Dans ce contexte, promouvoir massivement l’installation de pompes à chaleur sans traiter en priorité l’enveloppe des bâtiments revient à ignorer les causes structurelles du problème. Tant que l’isolation et la ventilation ne sont pas améliorées, les besoins énergétiques restent élevés, et les équipements risquent d’être surdimensionnés, coûteux et inefficaces.
Rénover avant d’électrifier
La transition énergétique du secteur du bâtiment ne peut réussir sans une priorité claire donnée à la réduction des besoins, par l’isolation et l’amélioration de la qualité des logements. L’électrification des usages ne peut être qu’un second temps, venant compléter une rénovation ambitieuse et cohérente.
À défaut, le risque est grand de multiplier des investissements coûteux, inefficaces et socialement injustes, sans répondre aux enjeux climatiques, sanitaires et sociaux que posent les passoires thermiques.
“ Une passoire thermique, ce n’est pas qu’un logement où l’électricité est trop chère. C’est d’abord un logement mal isolé, où l’on développe des pathologies respiratoires et cardiovasculaires.
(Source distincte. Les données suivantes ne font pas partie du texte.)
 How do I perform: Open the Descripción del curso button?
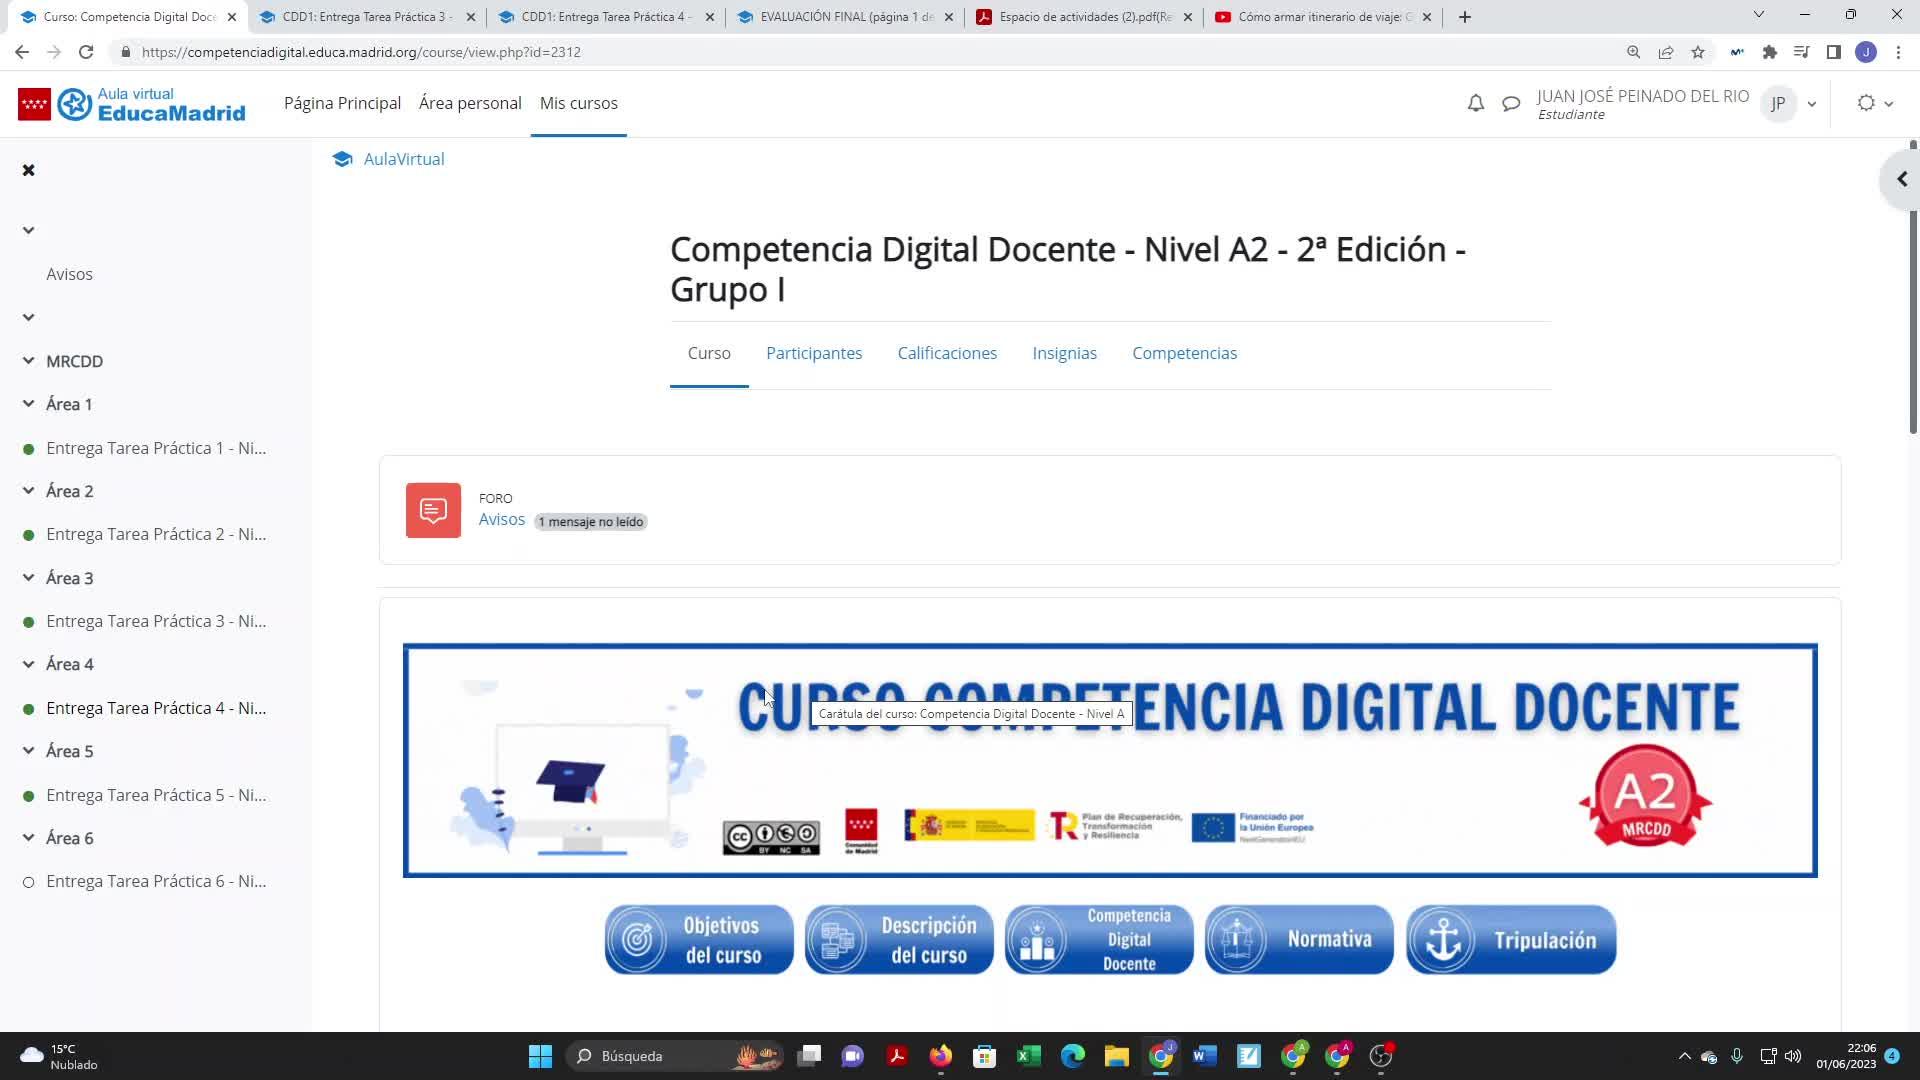click(899, 940)
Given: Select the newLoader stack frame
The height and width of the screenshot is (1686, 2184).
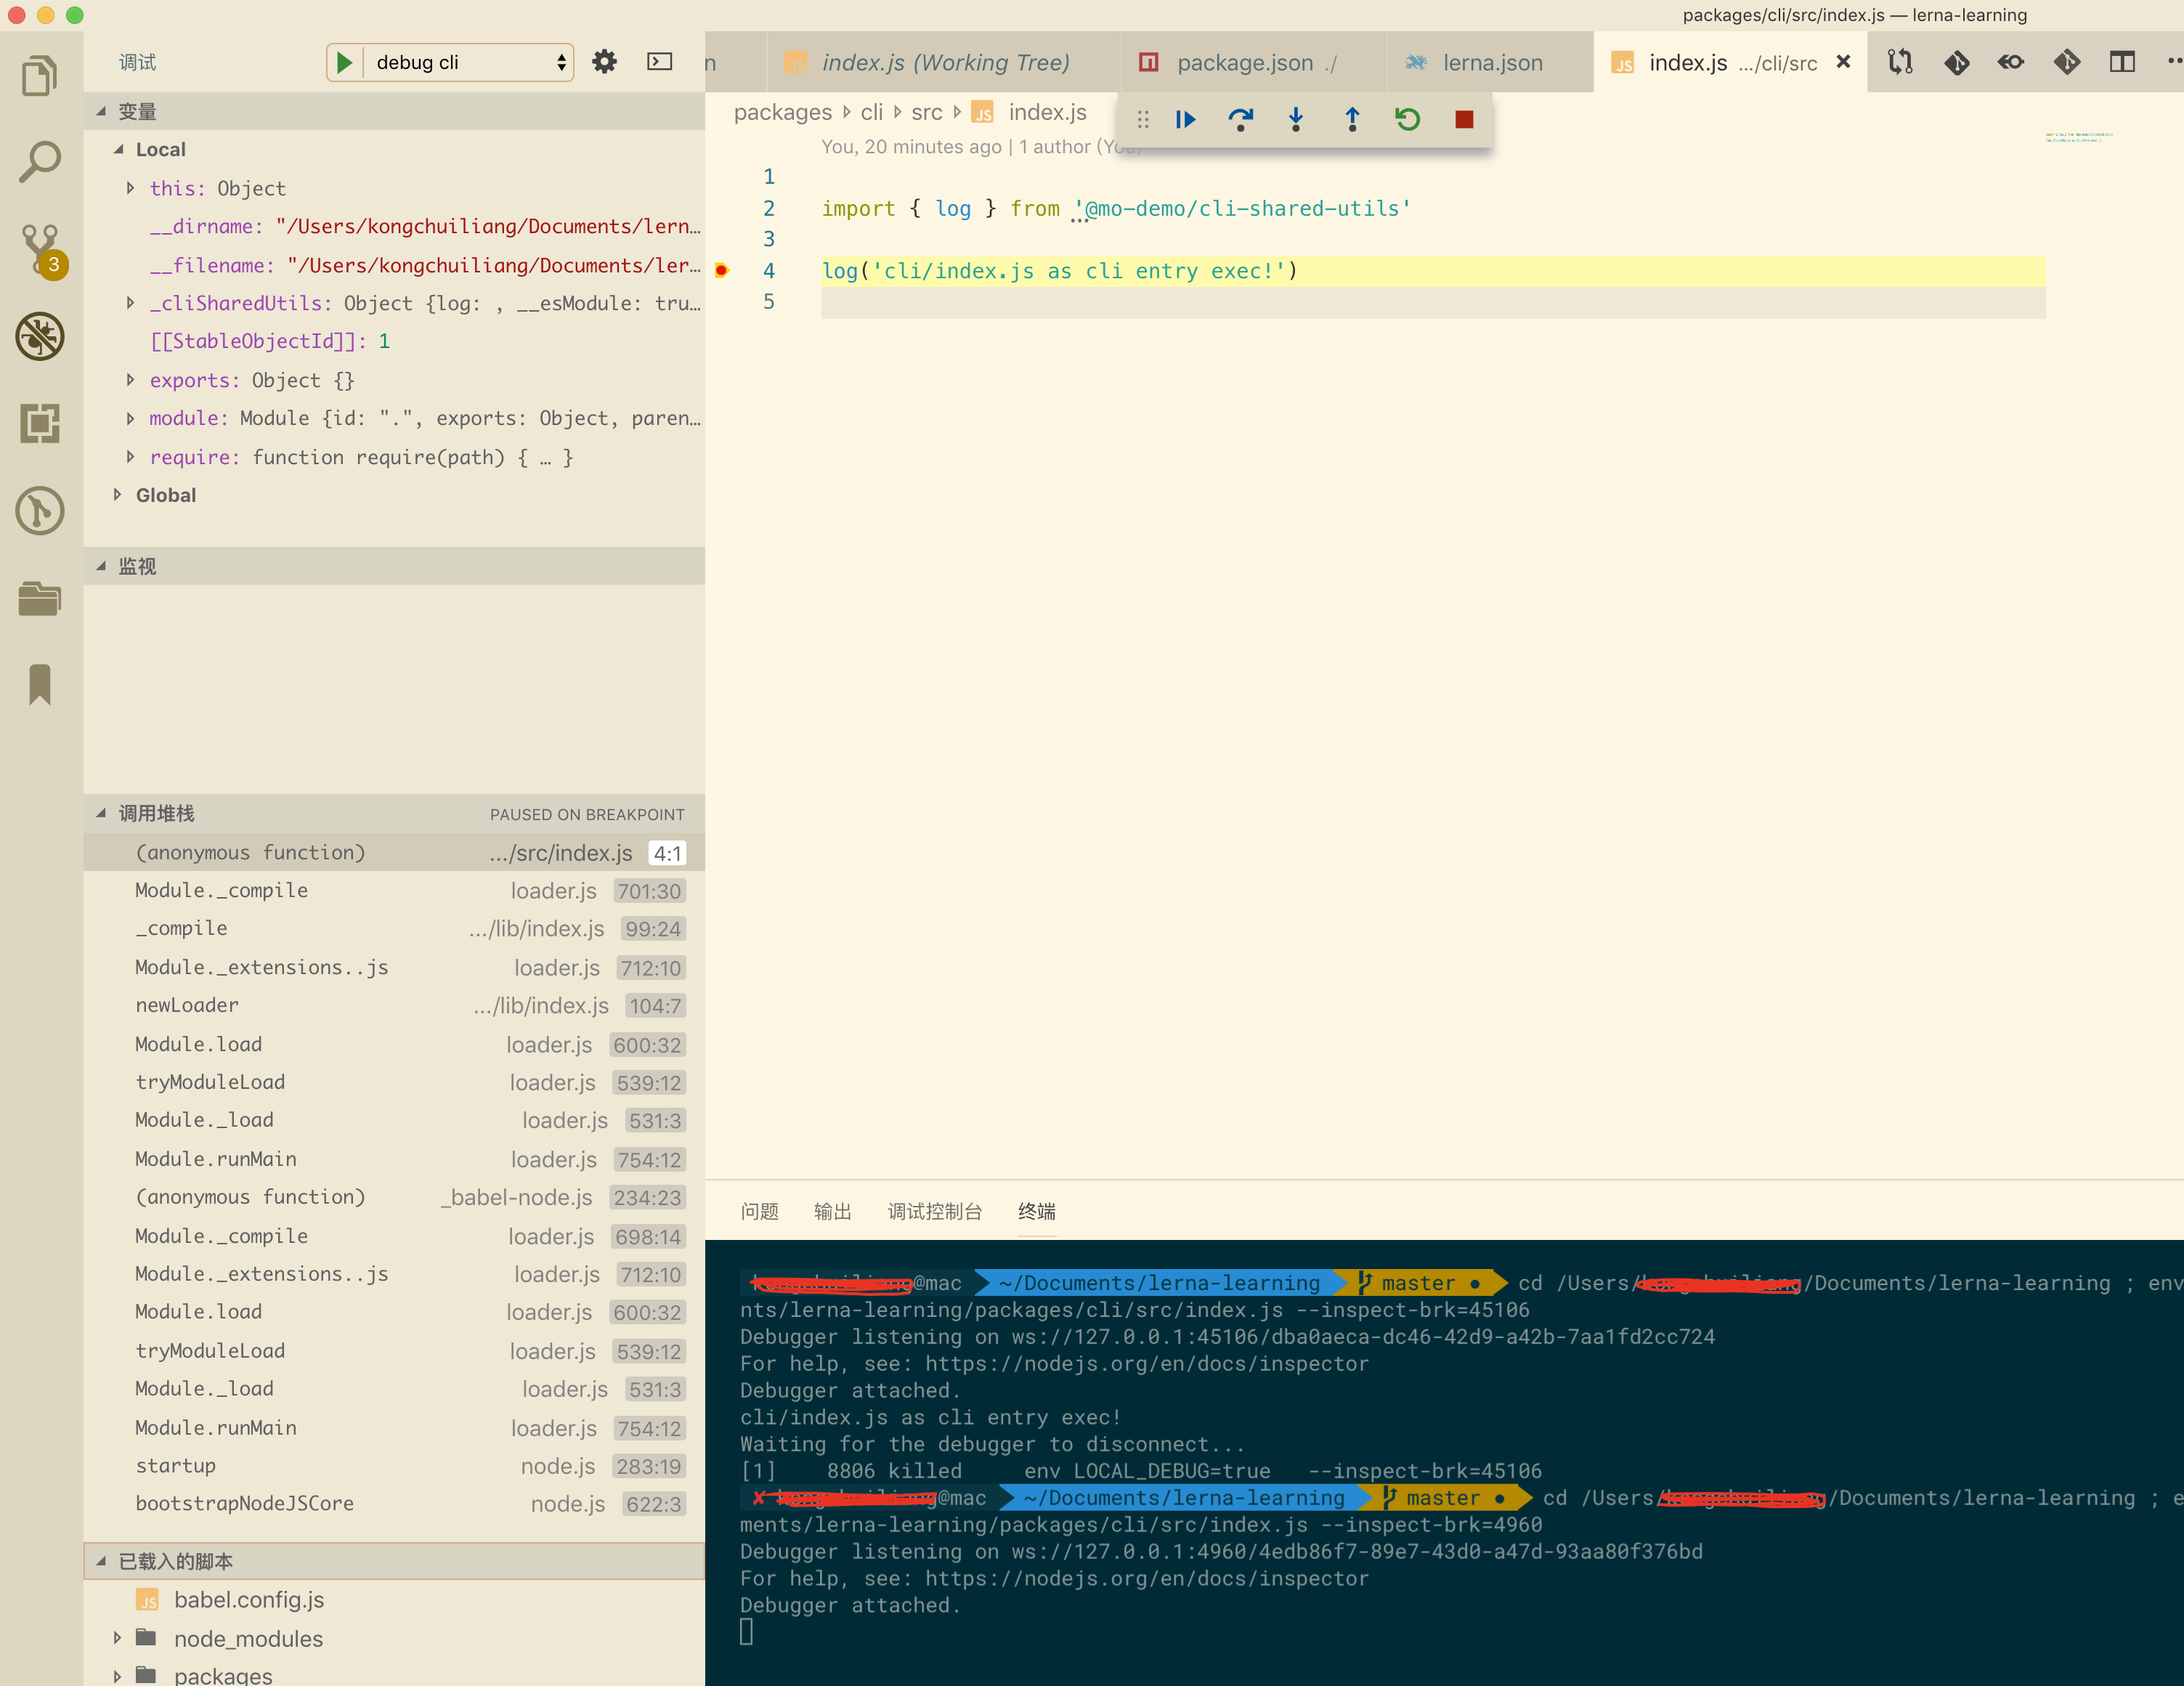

En ce sens, il apparaît très clair que ce plan d’électrification a pour ambition de répondre à des enjeux de réindustrialisation et de souveraineté, mais en aucun cas à la lutte contre la précarité énergétique. “ – Damien Barbosa, coordinateur du collectif Rénovons
Nos demandes
Face à ces constats, le collectif Rénovons formule des demandes claires :
- Interdire le financement de mono-gestes de type installation de PAC dans les passoires thermiques via MaPrimeRénov’ par geste ;
- Redéfinir la notion de passoire énergétique en intégrant explicitement la performance de l’enveloppe du bâtiment ;
- Ne pas financer le remplacement de pompes à chaleur anciennes sans amélioration globale du logement ;
- Maintenir et renforcer le dispositif MaPrimeRénov’ parcours accompagné pour les ménages modestes et très modestes ;
- Revenir, pour ces ménages, à des niveaux d’aides équivalents à ceux de début 2024 afin de permettre des rénovations globales réellement performantes.